**What you will do**
Look through the data below and extract, unchanged, the lines from the one that contains "This screenshot has width=893, height=612." to the one that contains "Given: Click the tweet", both included.

Records drawn from a dataset:
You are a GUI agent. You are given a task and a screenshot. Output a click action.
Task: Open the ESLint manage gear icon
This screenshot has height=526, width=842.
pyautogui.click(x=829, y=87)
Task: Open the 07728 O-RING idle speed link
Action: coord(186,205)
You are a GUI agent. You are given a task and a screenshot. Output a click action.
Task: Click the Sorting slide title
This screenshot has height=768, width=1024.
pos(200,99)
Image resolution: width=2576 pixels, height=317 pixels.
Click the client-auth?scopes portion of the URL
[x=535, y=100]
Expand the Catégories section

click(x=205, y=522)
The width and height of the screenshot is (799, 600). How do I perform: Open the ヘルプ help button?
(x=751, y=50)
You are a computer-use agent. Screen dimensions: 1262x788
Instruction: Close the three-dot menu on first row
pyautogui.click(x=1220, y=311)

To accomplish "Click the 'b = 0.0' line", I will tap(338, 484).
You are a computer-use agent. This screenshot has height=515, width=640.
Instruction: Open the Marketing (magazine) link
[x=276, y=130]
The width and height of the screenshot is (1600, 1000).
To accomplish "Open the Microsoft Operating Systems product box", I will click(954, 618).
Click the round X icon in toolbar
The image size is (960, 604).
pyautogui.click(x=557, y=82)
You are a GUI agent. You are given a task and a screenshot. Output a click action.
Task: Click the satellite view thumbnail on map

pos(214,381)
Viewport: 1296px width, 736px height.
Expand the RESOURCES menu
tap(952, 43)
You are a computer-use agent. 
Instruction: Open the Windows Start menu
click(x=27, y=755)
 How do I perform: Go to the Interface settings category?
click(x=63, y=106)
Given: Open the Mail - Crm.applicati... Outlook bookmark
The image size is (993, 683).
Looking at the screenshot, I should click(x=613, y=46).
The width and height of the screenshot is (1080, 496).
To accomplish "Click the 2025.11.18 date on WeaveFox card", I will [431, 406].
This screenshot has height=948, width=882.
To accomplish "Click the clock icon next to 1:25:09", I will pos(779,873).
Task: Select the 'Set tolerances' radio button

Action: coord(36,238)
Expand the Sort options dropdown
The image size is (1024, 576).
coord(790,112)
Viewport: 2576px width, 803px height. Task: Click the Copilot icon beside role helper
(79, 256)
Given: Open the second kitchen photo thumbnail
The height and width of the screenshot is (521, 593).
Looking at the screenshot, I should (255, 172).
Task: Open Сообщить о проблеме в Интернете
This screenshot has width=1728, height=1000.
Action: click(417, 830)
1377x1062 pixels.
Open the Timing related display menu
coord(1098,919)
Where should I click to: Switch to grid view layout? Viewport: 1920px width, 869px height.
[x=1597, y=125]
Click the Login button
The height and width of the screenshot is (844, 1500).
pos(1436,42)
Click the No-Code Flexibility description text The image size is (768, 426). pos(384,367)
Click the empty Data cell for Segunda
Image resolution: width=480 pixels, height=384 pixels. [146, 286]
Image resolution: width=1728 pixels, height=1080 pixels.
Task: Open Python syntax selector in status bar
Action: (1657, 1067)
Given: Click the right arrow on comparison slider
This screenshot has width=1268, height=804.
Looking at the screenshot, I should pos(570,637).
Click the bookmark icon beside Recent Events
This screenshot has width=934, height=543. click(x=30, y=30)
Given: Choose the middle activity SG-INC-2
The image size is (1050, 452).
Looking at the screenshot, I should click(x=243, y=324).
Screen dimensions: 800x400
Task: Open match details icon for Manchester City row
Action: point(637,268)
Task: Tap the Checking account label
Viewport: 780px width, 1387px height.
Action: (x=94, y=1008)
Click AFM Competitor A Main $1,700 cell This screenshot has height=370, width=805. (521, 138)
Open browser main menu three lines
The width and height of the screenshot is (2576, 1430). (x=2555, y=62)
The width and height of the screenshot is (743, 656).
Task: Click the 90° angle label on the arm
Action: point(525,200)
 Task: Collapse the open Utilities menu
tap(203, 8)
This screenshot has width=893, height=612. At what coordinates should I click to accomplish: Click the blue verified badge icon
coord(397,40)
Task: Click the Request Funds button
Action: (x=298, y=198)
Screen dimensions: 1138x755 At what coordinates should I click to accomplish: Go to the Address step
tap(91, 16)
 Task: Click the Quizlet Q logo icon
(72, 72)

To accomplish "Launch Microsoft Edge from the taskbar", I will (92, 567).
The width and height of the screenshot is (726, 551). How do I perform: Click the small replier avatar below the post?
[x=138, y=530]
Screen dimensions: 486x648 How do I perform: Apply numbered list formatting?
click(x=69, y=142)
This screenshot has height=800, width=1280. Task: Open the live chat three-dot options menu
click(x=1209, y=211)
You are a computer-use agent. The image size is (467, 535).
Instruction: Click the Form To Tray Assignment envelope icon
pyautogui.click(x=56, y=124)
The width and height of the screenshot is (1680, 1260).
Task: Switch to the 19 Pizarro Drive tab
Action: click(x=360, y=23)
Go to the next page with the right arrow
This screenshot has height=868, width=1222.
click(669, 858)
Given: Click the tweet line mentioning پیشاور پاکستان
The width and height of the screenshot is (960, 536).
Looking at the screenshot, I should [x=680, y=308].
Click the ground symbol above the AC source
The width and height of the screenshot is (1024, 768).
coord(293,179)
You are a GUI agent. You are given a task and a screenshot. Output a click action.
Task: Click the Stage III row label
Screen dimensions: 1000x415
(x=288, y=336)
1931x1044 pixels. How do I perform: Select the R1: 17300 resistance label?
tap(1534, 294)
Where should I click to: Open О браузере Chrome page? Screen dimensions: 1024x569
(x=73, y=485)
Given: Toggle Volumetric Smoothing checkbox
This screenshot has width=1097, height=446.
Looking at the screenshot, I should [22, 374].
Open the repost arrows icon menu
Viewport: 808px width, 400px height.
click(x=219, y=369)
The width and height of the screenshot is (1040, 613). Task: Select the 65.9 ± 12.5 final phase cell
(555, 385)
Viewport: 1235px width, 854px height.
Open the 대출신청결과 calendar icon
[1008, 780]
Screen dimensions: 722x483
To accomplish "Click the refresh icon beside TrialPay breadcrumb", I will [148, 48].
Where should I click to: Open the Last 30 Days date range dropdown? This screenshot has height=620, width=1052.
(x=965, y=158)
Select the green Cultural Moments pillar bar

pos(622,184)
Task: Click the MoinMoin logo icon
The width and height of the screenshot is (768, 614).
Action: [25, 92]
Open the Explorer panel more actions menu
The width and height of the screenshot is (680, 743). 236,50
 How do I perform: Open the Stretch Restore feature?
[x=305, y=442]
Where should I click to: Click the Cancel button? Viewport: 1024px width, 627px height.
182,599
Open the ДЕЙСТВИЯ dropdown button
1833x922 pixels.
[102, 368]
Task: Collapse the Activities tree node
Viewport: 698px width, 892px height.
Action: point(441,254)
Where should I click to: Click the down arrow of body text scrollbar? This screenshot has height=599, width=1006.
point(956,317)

**Answer to the exercise**
This screenshot has width=893, height=612. At what coordinates should I click to accomplish: Click the blue verified badge icon
coord(397,40)
Task: Click the Request Funds button
Action: (x=298, y=198)
Screen dimensions: 1138x755 At what coordinates should I click to accomplish: Go to the Address step
tap(91, 16)
 Task: Click the Quizlet Q logo icon
(72, 72)

To accomplish "Launch Microsoft Edge from the taskbar", I will (92, 567).
The width and height of the screenshot is (726, 551). How do I perform: Click the small replier avatar below the post?
[x=138, y=530]
Screen dimensions: 486x648 How do I perform: Apply numbered list formatting?
click(x=69, y=142)
This screenshot has height=800, width=1280. Task: Open the live chat three-dot options menu
click(x=1209, y=211)
You are a computer-use agent. The image size is (467, 535).
Instruction: Click the Form To Tray Assignment envelope icon
pyautogui.click(x=56, y=124)
The width and height of the screenshot is (1680, 1260).
Task: Switch to the 19 Pizarro Drive tab
Action: click(x=360, y=23)
Go to the next page with the right arrow
This screenshot has height=868, width=1222.
click(669, 858)
Given: Click the tweet line mentioning پیشاور پاکستان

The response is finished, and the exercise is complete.